In this sense, he has considered that “what is desirable for society is that the law be withdrawn”, because as he has indicated “it was born without consensus, without attending to the scientific community, without attending to any of the sectors involved in it, and therefore it is a law that was born failed, because social participation has been none.
He has also commented that “there is no law that has been approved without adequate social participation”, for which reason he has insisted on his assessment that “if the law falls, I think it would be the best thing that could happen”.
Likewise, he has indicated that in Spain there are 80 regulations on animal welfare, and that “without going any further, here, in Castilla-La Mancha there is an Animal Welfare Law, and in all the other autonomous communities there are”, and for Therefore, he has rejected “that hoax that is raised from Podemos that these animals are unprotected in Spain.”
“It is not true, you just have to read article 3.37 of the Penal Code” which establishes that “if you kill an animal you go to jail”, argued the president of the Spanish Hunting Federation, who has opined that “there is time to draft a homogeneous law, taking into account that the harmonization of the rules has to be done through the Constitution”.

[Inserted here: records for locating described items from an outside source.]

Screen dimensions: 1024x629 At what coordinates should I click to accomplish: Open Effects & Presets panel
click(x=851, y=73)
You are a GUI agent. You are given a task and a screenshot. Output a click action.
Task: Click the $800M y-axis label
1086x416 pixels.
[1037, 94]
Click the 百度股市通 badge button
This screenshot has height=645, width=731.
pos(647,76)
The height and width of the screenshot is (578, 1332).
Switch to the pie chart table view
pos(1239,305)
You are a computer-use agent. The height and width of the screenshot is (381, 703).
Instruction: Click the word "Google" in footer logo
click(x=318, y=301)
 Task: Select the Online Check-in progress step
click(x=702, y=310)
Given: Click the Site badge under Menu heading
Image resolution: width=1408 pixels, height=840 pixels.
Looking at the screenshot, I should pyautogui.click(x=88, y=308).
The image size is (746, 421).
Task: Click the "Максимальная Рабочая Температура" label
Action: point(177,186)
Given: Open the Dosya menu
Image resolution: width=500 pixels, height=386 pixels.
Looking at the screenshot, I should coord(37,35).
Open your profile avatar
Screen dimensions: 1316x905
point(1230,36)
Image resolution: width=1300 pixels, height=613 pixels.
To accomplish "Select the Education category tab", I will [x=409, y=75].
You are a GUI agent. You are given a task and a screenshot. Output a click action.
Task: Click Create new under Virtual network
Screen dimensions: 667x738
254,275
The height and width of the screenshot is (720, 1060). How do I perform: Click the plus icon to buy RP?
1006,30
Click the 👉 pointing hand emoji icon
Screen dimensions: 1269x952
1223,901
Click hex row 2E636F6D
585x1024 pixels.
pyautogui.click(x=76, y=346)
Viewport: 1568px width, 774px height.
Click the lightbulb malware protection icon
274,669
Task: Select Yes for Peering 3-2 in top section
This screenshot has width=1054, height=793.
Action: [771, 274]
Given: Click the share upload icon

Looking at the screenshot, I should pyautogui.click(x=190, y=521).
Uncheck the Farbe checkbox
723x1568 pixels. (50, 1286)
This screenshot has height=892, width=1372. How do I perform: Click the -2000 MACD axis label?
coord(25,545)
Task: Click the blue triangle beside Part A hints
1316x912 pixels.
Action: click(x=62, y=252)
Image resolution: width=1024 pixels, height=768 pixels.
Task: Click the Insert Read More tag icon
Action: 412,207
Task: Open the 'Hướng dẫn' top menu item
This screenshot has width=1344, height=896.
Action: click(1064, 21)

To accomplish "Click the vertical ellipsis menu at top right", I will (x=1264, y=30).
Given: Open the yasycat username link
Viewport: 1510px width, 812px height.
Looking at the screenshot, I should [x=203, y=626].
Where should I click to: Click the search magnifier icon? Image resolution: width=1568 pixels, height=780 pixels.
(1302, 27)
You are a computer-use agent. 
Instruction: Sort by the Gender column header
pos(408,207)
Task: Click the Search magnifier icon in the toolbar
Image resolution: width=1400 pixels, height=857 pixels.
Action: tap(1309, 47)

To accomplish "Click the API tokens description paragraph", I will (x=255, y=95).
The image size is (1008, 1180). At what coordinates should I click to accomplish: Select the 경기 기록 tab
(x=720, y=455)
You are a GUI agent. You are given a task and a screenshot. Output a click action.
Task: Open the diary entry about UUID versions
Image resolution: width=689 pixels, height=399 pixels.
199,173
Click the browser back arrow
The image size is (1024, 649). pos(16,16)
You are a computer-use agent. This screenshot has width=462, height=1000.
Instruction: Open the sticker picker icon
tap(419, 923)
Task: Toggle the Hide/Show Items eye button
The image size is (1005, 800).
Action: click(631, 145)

Regarding the mention that he has received from Asaja, Gallardo has indicated that it is a recognition of the hunting sector and the regional federations, and of the work that has been done to try to communicate everything that the hunting sector contributes to the rural world.
In this context, he has reflected on the global problem that “animalism” represents for society, and has predicted that “if it goes ahead, it will not only end hunting activity, but it will end livestock farming and a way of life, by implanting a new social model with which we do not agree.
For his part, Cheap, has highlighted Gallardo’s work at the head of the Royal Spanish Hunting Federation defending the hunting sector.